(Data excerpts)
^^^^

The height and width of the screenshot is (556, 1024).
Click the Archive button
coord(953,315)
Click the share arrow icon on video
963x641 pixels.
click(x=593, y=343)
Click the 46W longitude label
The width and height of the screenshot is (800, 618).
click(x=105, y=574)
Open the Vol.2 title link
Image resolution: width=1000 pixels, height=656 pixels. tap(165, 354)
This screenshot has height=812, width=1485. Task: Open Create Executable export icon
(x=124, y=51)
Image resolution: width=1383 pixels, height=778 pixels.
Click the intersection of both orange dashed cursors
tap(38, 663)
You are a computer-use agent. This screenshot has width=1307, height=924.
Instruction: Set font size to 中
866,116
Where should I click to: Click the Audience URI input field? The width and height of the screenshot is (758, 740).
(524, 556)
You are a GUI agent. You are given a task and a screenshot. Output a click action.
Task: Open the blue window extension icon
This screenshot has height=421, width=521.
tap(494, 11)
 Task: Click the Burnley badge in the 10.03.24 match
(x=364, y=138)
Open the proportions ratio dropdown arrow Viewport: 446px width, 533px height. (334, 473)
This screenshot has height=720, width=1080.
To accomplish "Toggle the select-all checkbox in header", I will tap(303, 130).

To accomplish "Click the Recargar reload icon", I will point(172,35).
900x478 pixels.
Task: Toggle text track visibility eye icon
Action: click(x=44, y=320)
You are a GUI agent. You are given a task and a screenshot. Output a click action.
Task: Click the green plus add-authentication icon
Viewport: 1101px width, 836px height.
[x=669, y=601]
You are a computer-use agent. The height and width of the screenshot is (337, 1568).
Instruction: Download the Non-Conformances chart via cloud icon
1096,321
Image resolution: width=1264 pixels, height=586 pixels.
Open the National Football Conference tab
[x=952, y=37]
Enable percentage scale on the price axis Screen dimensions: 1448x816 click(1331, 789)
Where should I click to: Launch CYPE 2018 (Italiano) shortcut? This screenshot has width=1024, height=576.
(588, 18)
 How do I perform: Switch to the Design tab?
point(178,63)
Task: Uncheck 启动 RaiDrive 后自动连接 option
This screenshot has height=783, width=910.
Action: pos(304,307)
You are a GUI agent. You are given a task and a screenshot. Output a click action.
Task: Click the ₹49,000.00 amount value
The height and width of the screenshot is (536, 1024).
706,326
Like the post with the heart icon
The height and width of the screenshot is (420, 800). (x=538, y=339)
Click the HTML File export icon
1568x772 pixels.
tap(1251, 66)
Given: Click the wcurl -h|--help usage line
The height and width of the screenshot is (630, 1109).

^^^^

What's needed is a word-for-word copy of the lines from the one holding "Where should I click to: Launch" through the final line of the data.

Where should I click to: Launch CYPE 2018 (Italiano) shortcut? This screenshot has width=1024, height=576.
(588, 18)
 How do I perform: Switch to the Design tab?
point(178,63)
Task: Uncheck 启动 RaiDrive 后自动连接 option
This screenshot has height=783, width=910.
Action: pos(304,307)
You are a GUI agent. You are given a task and a screenshot. Output a click action.
Task: Click the ₹49,000.00 amount value
The height and width of the screenshot is (536, 1024).
706,326
Like the post with the heart icon
The height and width of the screenshot is (420, 800). (x=538, y=339)
Click the HTML File export icon
1568x772 pixels.
tap(1251, 66)
Given: Click the wcurl -h|--help usage line
The height and width of the screenshot is (630, 1109).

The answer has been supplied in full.